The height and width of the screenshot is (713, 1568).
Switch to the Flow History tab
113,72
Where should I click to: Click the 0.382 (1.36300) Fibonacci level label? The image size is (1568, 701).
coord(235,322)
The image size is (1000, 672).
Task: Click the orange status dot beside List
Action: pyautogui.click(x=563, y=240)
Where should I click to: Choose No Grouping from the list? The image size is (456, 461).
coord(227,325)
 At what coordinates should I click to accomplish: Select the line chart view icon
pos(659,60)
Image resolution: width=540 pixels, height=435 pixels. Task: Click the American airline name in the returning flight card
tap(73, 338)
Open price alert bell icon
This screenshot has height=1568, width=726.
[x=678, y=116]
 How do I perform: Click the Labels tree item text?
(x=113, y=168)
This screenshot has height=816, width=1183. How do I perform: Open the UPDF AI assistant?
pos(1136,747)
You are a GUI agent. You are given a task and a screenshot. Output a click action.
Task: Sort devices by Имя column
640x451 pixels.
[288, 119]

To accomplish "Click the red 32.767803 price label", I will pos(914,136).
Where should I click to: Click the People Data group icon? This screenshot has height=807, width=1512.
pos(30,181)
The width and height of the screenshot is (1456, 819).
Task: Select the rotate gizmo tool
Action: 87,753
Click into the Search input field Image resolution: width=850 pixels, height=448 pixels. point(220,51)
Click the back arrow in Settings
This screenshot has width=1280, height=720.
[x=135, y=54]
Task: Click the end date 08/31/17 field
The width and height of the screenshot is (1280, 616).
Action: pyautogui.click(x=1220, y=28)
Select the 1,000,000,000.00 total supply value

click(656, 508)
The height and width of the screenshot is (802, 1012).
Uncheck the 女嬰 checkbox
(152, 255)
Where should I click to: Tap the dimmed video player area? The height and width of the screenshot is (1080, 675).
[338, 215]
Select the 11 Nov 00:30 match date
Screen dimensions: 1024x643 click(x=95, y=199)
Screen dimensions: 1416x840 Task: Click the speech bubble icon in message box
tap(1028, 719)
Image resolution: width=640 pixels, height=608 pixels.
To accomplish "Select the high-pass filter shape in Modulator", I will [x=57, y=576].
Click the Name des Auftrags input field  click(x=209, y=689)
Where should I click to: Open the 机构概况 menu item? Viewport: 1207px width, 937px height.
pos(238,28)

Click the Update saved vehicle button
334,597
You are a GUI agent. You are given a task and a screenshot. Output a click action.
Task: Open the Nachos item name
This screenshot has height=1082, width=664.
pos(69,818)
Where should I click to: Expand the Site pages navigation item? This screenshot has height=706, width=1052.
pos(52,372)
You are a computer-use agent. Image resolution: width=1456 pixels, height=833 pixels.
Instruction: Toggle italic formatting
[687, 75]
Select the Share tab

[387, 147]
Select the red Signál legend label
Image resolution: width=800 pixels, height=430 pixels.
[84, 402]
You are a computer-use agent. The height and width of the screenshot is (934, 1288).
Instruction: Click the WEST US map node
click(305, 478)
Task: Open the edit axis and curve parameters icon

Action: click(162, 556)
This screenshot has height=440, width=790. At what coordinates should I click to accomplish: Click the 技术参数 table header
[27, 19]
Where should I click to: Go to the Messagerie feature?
------------------------------------------------------------
Copy out every line from the rows above that contains the word "input".

» Correct answer:
Click into the Search input field Image resolution: width=850 pixels, height=448 pixels. point(220,51)
Click the Name des Auftrags input field  click(x=209, y=689)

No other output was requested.